Text and element pointing rows
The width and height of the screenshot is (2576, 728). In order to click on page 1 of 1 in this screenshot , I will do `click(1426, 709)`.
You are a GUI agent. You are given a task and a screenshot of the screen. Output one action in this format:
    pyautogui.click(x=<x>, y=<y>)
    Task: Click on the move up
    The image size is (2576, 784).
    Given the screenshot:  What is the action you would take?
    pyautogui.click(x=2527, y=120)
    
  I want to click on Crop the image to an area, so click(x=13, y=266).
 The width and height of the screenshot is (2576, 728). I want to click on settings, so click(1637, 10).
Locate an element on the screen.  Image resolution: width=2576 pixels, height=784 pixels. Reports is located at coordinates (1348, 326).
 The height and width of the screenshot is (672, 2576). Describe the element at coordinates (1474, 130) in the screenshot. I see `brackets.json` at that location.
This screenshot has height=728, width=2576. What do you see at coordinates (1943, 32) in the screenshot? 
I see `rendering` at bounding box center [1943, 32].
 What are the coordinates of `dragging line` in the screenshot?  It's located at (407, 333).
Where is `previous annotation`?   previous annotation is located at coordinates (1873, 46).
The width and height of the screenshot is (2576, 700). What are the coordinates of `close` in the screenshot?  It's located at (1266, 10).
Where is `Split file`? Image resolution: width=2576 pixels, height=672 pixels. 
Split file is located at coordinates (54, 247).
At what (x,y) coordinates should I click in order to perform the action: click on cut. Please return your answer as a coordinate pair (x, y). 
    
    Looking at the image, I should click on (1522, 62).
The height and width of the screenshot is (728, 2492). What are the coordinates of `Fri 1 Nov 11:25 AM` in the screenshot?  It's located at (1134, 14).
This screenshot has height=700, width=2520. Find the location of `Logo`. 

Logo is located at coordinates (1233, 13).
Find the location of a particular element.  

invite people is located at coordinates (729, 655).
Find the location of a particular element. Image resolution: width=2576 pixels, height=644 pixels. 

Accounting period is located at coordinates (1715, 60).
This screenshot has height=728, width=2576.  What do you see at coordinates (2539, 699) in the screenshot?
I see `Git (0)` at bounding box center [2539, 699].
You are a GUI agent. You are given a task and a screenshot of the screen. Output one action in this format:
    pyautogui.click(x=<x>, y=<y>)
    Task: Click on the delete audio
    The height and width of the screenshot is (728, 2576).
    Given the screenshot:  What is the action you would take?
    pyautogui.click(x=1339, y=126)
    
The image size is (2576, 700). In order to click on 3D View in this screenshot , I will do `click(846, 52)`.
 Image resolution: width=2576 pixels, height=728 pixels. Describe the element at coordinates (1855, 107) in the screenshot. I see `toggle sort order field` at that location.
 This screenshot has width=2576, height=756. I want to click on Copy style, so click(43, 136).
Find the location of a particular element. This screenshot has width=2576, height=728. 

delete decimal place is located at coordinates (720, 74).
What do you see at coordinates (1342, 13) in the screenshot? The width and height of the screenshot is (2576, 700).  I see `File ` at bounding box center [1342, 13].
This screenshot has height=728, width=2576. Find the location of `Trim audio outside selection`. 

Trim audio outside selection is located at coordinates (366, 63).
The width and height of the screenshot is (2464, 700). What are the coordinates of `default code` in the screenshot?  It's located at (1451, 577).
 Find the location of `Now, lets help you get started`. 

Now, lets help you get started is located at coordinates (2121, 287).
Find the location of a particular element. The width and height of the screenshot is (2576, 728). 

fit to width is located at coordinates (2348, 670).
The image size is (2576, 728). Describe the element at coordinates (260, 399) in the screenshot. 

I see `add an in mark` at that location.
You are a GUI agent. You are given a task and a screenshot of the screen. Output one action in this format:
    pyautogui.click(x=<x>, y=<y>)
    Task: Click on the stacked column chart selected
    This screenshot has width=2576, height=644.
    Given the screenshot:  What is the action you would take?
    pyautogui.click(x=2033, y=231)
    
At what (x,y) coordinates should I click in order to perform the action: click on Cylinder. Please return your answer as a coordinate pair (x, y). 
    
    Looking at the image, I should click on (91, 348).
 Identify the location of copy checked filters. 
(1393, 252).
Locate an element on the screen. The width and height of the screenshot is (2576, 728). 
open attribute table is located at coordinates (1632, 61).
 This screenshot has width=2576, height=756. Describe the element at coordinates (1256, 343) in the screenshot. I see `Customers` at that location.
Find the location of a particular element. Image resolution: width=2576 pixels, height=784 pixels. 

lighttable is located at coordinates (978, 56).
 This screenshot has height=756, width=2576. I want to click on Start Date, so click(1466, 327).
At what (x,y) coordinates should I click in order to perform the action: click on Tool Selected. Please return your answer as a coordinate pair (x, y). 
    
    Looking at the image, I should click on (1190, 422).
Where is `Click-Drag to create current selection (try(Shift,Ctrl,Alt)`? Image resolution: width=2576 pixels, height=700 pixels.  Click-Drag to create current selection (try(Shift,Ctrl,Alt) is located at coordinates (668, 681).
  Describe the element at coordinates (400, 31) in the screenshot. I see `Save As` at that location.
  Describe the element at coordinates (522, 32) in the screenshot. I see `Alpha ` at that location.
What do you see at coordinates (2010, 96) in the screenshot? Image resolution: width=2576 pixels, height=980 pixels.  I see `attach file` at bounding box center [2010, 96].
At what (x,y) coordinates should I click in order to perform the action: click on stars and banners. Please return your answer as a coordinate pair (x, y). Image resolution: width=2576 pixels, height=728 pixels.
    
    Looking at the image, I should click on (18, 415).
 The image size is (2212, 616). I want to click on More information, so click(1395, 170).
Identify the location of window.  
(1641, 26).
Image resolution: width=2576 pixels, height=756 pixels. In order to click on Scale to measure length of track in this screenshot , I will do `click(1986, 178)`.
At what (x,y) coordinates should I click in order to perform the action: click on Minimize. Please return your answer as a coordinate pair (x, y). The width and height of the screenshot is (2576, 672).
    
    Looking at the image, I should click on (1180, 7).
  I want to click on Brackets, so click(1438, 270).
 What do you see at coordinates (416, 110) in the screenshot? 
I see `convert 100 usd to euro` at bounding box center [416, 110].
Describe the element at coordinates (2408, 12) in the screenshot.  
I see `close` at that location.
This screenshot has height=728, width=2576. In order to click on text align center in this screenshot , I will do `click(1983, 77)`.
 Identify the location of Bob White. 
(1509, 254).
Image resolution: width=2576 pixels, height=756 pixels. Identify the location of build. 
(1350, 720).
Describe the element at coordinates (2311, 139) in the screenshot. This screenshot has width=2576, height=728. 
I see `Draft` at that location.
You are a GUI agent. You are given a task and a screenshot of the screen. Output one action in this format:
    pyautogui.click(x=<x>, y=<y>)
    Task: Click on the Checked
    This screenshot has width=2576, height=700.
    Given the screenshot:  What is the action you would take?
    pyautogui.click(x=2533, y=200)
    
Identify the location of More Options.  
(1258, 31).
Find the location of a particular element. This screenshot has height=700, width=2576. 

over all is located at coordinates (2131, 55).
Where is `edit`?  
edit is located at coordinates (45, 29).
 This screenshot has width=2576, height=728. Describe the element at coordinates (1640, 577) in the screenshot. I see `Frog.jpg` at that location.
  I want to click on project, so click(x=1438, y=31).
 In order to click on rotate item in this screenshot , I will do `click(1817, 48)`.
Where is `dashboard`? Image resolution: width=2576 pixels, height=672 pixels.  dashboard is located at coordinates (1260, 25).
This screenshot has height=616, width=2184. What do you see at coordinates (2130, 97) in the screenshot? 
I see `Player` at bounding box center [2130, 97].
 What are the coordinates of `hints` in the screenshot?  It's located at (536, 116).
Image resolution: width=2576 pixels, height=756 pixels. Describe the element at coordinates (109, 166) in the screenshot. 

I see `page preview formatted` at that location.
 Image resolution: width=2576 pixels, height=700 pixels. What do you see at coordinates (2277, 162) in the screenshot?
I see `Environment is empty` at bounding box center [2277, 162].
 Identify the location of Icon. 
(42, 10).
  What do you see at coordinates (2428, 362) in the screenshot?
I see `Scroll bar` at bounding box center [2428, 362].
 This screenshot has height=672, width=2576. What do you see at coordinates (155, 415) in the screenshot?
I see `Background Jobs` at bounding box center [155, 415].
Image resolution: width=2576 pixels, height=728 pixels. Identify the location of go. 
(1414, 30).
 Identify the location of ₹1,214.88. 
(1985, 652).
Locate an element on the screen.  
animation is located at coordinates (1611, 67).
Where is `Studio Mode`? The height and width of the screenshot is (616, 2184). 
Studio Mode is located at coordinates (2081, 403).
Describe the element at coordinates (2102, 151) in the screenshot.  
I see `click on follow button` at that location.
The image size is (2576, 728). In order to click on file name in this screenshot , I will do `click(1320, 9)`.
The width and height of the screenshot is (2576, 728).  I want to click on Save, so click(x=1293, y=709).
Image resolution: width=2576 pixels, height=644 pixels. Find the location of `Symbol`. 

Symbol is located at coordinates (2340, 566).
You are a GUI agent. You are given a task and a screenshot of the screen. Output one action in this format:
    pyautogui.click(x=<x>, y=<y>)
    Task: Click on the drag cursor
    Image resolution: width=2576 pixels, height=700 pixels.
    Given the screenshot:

__INSTRUCTION__:
Convert the lines starting at the one containing "The width and height of the screenshot is (2464, 700)." and ending at the one containing "Now, lets help you get started is", both included, into a Markdown table with the columns No. and Line, numbering each line and omitting blank lines.

__WRITTEN RESPONSE__:
| No. | Line |
|---|---|
| 1 | The width and height of the screenshot is (2464, 700). What are the coordinates of `default code` in the screenshot?  It's located at (1451, 577). |
| 2 |  Find the location of `Now, lets help you get started`.  |
| 3 | Now, lets help you get started is located at coordinates (2121, 287). |